-- start EXERCISE DATA --

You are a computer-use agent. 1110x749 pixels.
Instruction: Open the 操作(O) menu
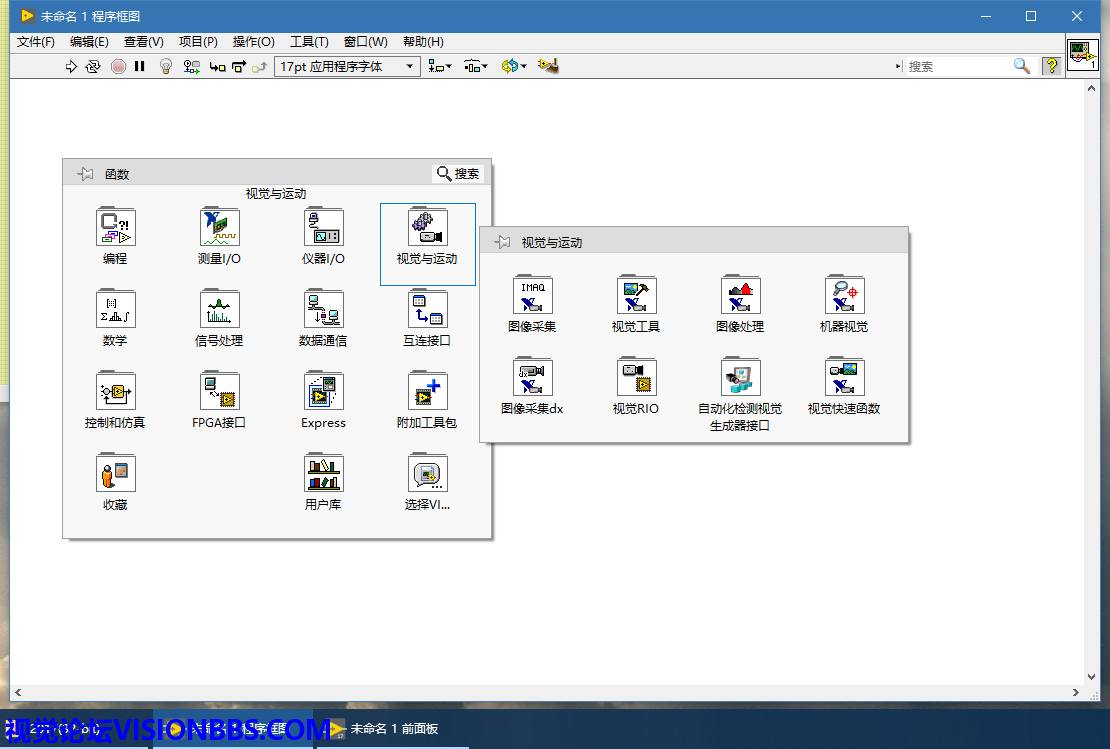pyautogui.click(x=253, y=42)
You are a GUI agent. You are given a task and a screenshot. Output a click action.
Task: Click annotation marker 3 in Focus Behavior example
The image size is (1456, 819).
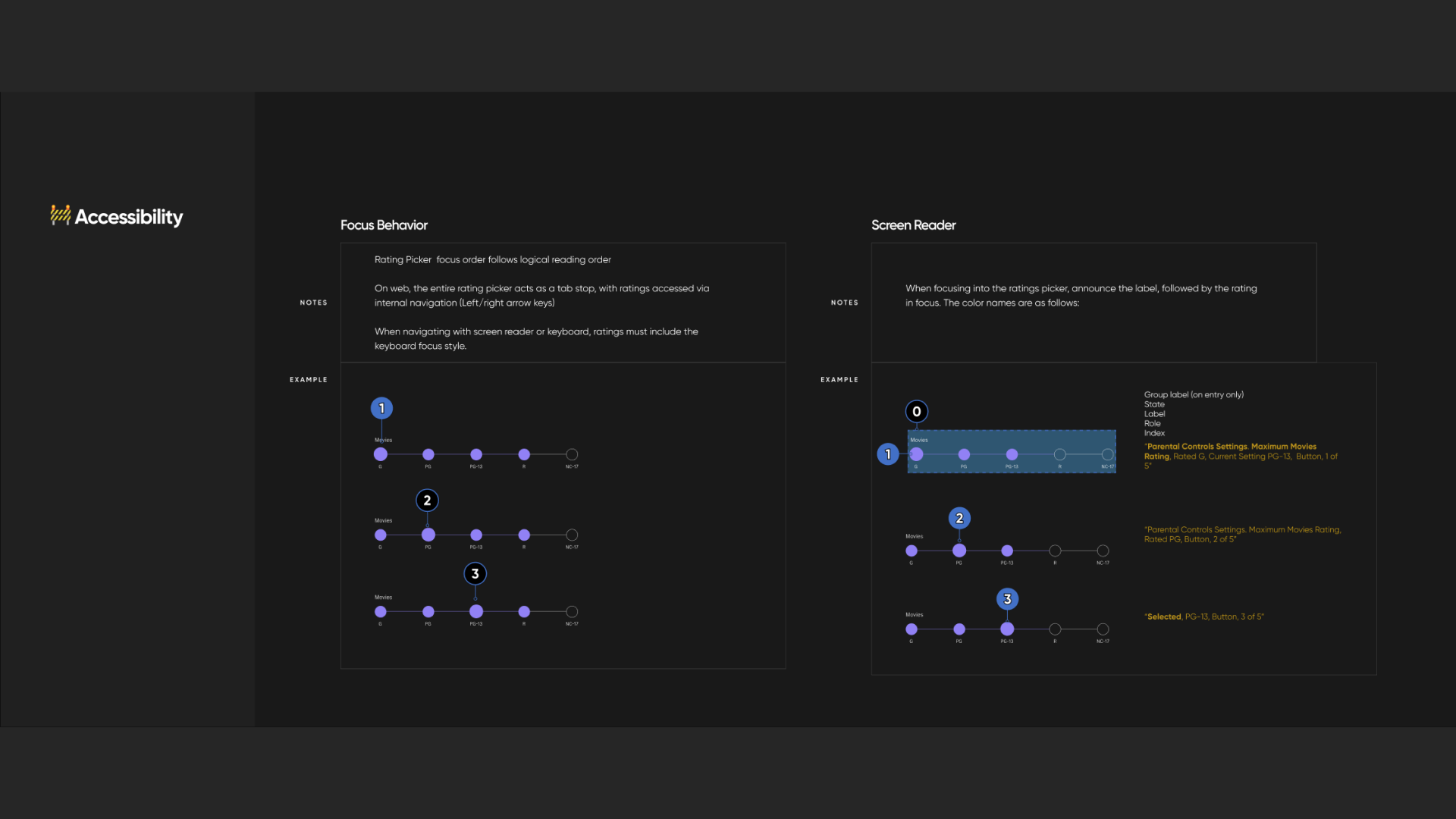(x=475, y=574)
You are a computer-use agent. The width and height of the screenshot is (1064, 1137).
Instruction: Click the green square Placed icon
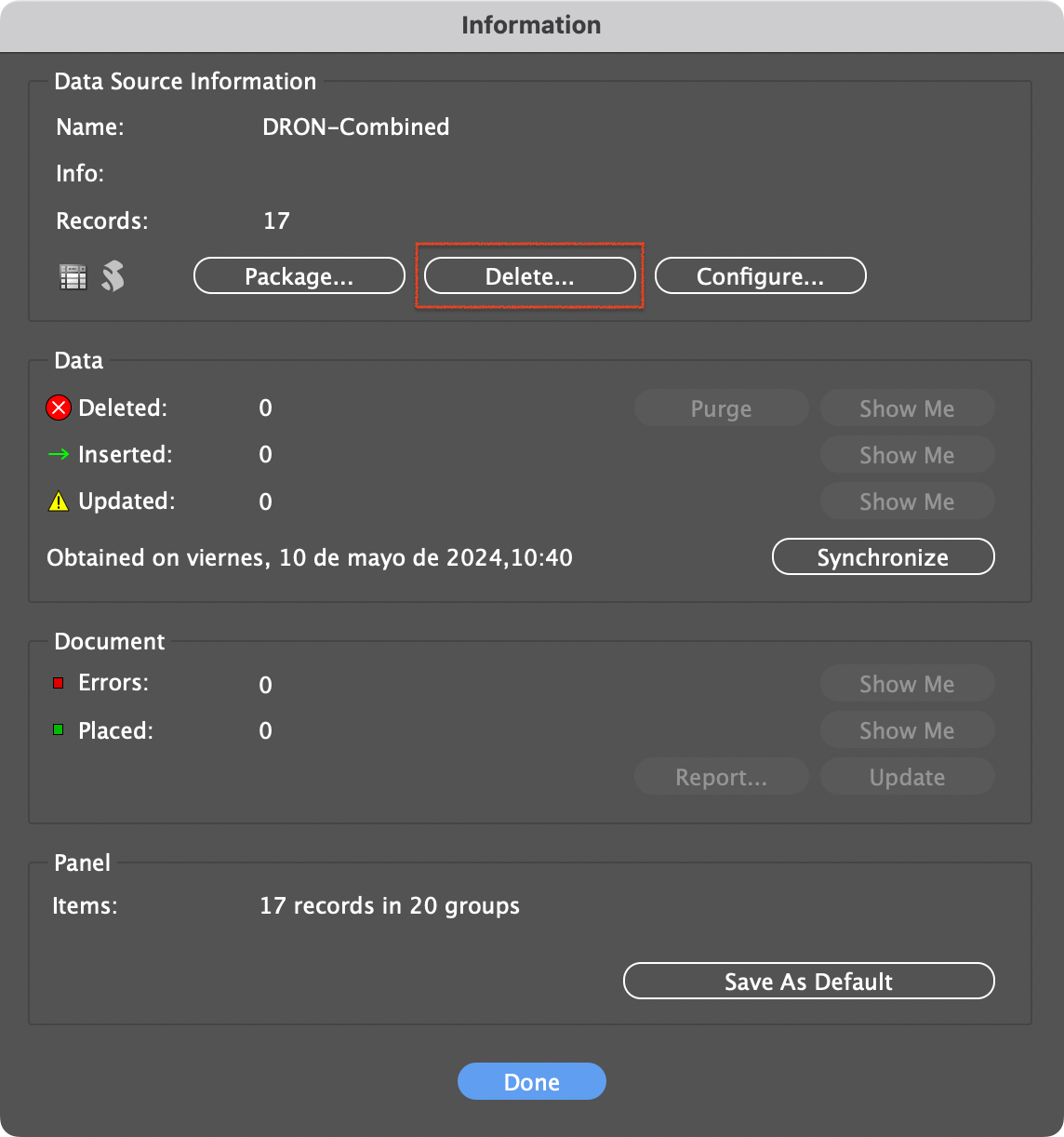click(59, 730)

-- end EXERCISE DATA --

> WHAT IS BEING ASKED
Could you render all of the material above as a numbered list, one line per item, with blank lines skipped and the pictures left out?

> FINISHED TASK
1. You are a computer-use agent. 1110x749 pixels.
2. Instruction: Open the 操作(O) menu
3. pyautogui.click(x=253, y=42)
4. You are a GUI agent. You are given a task and a screenshot. Output a click action.
5. Task: Click annotation marker 3 in Focus Behavior example
6. The image size is (1456, 819).
7. (x=475, y=574)
8. You are a computer-use agent. The width and height of the screenshot is (1064, 1137).
9. Instruction: Click the green square Placed icon
10. click(59, 730)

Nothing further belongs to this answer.